リング上でも、また取材時も、坂本氏が苗村を大切にしている様子がうかがえる。しかしだからこそ、手元を離れていく不安も大きくなるのではないか。失礼を承知で尋ねると、「ああ、修悟にははじめから行ってもいいよと伝えてますよ」とあっさりと答えてくれた。
「そこは本人の意思に任せてますよ。(移籍に関する制限が切れる)ライセンス契約の更新期限についても伝えてますし、それも含めて包み隠さず話すのがコミュニケーションなんですよ。選手に対して悪いなと思ったときは頭を下げるし、何かを強制もしない。基本的には対等。移籍は裏切りでも何でもないからって伝えてます。むしろ俺は修悟にわざと『行け!』って言ってますよ(笑)」
あとで苗村に尋ねると、「SRSジムを辞めるくらいならボクシングを辞める」ときっぱり宣言する。苗村にとって坂本氏は恩師のような存在だ。リング外での大切な思い出もある。

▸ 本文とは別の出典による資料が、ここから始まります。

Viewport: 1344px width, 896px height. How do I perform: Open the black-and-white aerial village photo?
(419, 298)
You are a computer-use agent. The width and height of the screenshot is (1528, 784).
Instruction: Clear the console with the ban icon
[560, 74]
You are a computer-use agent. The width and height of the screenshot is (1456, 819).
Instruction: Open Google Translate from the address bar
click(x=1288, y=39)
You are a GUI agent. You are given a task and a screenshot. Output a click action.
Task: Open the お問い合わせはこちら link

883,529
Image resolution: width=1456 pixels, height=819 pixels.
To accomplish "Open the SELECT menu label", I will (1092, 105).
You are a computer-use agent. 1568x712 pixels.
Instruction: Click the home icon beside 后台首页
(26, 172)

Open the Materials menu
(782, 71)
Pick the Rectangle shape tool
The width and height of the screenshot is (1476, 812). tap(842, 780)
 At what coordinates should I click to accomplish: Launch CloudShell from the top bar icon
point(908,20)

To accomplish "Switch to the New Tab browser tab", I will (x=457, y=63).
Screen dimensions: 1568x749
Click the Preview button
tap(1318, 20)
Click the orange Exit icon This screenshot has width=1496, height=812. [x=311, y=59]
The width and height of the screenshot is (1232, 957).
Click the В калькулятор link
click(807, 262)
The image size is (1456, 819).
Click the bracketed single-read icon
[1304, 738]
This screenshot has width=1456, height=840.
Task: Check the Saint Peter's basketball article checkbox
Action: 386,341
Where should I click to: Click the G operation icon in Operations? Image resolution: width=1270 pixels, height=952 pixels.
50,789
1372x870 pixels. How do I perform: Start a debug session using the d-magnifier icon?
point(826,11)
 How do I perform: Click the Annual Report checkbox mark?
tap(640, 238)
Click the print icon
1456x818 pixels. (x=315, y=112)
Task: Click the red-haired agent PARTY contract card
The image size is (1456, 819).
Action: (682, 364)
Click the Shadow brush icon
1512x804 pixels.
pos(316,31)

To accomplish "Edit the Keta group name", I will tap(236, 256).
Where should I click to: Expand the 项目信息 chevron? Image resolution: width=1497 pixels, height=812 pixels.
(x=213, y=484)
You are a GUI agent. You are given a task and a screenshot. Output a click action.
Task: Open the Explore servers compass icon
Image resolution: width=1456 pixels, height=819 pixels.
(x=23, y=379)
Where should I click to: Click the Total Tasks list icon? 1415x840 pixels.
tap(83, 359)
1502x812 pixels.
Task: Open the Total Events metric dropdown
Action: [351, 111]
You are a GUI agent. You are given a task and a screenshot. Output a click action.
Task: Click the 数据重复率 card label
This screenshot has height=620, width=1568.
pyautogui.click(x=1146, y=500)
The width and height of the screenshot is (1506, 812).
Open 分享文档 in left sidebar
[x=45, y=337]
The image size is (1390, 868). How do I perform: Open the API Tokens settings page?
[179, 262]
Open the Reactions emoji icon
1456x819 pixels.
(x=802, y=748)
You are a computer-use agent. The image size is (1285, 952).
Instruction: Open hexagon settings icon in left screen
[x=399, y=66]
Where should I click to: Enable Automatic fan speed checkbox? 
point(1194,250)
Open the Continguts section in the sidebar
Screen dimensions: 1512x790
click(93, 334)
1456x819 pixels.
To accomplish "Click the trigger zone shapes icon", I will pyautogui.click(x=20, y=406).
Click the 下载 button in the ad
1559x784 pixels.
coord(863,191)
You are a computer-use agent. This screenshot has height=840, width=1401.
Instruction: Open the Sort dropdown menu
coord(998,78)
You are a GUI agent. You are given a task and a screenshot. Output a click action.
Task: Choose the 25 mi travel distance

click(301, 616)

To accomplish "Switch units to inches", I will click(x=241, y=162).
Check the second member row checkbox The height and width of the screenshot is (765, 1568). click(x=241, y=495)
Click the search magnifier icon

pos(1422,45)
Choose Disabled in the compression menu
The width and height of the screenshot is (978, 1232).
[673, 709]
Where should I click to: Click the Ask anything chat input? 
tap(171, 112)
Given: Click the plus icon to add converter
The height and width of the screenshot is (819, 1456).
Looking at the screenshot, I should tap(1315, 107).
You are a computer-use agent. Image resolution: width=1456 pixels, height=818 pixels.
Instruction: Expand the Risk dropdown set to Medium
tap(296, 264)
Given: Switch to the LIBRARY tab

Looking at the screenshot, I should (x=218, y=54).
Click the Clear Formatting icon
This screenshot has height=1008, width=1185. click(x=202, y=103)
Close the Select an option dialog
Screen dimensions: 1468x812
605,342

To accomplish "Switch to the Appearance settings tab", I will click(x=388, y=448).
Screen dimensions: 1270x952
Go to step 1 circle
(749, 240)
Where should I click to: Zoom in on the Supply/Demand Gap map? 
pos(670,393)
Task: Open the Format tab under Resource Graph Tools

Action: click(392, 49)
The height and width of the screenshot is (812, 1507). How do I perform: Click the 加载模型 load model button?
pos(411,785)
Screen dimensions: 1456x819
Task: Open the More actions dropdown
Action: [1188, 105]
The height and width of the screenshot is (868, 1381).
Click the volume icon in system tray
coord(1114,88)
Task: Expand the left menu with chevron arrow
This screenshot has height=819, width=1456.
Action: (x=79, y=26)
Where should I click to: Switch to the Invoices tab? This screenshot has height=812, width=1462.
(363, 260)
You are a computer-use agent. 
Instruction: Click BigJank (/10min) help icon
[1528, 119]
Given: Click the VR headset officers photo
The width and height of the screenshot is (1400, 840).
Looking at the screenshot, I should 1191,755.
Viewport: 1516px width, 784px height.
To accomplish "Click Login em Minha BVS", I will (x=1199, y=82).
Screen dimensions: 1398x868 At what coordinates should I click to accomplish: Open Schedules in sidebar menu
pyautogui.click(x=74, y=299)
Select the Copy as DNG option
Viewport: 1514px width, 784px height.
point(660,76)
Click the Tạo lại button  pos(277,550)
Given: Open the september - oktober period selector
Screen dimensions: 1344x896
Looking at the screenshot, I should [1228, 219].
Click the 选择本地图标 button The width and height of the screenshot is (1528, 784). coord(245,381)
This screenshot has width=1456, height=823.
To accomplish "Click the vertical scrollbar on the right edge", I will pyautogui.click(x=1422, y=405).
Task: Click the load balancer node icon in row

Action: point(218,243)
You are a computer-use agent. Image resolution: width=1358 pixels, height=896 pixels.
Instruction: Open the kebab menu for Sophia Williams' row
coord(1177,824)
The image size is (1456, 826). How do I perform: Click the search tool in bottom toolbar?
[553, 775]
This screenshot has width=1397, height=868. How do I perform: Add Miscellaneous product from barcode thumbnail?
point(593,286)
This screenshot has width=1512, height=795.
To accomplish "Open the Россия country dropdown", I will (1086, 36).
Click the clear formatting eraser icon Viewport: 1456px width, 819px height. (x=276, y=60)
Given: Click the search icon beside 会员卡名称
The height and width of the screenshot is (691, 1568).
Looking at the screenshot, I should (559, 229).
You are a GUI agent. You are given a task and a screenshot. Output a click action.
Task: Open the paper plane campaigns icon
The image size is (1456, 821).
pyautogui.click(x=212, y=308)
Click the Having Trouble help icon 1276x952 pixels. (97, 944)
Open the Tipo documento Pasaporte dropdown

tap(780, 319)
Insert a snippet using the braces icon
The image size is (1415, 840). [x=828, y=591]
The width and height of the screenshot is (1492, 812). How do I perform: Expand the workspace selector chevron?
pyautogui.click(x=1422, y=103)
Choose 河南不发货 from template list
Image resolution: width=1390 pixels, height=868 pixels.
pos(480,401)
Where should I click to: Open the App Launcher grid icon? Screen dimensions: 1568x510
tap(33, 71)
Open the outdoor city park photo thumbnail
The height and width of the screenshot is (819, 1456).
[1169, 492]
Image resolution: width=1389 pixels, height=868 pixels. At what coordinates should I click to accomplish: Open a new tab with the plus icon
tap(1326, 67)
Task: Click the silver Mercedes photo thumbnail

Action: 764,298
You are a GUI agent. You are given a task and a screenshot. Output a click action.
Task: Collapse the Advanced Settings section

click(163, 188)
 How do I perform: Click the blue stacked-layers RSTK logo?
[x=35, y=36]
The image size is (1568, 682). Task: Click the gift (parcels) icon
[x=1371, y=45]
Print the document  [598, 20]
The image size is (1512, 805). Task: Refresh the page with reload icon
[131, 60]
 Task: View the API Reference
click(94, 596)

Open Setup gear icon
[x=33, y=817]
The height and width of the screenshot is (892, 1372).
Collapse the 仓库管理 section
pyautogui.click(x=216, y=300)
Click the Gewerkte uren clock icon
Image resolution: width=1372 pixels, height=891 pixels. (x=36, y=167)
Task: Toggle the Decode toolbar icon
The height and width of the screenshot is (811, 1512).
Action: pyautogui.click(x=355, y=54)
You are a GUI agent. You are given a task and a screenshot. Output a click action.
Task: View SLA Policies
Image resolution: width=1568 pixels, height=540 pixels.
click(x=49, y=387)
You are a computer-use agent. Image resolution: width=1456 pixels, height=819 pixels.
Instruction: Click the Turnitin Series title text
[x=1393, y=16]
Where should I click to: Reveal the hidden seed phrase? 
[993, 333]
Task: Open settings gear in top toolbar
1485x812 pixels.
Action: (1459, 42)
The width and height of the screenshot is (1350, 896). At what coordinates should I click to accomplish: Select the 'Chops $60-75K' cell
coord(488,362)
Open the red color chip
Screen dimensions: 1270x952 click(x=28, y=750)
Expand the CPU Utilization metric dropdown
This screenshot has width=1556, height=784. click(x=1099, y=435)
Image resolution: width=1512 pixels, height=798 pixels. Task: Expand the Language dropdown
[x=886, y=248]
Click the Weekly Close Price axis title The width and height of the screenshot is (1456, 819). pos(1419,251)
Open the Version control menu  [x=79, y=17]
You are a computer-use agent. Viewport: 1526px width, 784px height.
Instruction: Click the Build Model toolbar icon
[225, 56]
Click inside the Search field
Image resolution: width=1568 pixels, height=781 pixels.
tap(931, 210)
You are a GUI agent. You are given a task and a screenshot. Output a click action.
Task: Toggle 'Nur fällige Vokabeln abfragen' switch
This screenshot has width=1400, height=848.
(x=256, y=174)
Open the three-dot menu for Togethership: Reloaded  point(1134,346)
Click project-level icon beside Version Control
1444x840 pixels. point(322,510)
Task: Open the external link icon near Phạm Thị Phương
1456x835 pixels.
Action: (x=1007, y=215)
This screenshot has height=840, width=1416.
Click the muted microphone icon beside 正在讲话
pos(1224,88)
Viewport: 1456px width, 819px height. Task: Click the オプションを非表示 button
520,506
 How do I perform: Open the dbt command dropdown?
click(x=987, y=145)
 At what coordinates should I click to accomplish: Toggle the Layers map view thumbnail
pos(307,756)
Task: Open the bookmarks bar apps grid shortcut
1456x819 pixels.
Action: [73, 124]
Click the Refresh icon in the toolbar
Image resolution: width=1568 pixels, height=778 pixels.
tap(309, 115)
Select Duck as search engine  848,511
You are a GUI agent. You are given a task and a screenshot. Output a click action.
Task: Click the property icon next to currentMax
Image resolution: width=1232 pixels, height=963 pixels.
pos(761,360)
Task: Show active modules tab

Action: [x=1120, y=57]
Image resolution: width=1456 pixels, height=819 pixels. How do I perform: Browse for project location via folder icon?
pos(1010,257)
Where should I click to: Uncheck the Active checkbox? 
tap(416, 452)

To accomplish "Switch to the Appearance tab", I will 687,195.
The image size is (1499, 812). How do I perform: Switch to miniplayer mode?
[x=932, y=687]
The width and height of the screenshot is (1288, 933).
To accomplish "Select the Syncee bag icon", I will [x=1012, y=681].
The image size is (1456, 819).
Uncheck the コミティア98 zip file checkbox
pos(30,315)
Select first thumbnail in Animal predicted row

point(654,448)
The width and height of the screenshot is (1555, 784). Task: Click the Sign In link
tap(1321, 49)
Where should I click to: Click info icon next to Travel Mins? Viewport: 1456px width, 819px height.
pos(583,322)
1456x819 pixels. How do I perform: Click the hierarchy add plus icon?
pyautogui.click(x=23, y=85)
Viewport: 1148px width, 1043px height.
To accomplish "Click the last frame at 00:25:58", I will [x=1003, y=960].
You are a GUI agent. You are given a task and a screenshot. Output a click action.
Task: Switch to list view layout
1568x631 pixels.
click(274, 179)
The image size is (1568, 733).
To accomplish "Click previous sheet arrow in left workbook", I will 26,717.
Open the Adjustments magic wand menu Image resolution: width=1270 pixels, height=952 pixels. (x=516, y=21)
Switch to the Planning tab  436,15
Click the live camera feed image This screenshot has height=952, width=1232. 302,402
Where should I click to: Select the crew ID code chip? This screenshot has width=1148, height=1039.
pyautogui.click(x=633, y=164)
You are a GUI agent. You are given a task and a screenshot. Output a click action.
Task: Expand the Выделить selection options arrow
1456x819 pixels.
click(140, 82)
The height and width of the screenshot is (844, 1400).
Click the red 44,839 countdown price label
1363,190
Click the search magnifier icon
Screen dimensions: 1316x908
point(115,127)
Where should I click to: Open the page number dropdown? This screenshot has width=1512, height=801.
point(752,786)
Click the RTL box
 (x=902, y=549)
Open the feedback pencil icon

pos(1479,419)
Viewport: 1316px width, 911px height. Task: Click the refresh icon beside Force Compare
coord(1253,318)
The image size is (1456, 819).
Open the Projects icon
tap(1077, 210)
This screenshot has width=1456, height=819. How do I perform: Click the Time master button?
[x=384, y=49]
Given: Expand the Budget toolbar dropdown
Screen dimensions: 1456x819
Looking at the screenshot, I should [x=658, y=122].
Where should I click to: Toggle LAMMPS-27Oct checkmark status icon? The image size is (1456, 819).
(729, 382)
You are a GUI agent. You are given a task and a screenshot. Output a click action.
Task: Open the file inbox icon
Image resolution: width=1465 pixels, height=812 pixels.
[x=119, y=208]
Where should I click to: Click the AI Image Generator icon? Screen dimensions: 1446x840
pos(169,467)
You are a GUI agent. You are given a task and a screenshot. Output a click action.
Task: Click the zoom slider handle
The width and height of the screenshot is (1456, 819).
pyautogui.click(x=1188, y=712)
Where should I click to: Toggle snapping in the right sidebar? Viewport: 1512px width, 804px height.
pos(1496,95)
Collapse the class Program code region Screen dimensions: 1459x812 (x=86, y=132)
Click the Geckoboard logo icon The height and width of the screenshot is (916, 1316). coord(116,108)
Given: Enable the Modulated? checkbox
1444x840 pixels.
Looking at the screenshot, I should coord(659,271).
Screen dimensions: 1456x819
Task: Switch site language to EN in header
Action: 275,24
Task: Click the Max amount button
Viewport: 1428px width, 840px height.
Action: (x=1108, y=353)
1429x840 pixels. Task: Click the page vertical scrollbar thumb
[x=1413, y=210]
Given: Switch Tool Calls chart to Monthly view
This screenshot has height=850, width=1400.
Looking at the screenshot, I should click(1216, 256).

「プロデビュー前に一度、坂本会長の自宅に夕食に呼んでいただいたことがあるんです。奥さんや娘さんと一緒に食卓に座って、奥さんの手料理を食べさせてもらったんですけど、本当に美味しくて。今までこんな美味しい料理食べたことなかったし、ああ、これが家族かって。自分もこんな風に、幸せな家庭を築けたらいいなって」
ただ一方で、強い恐怖心もある。「今まで誰かに思いっきり甘えた経験がないので、家庭の築き方が分からない」という。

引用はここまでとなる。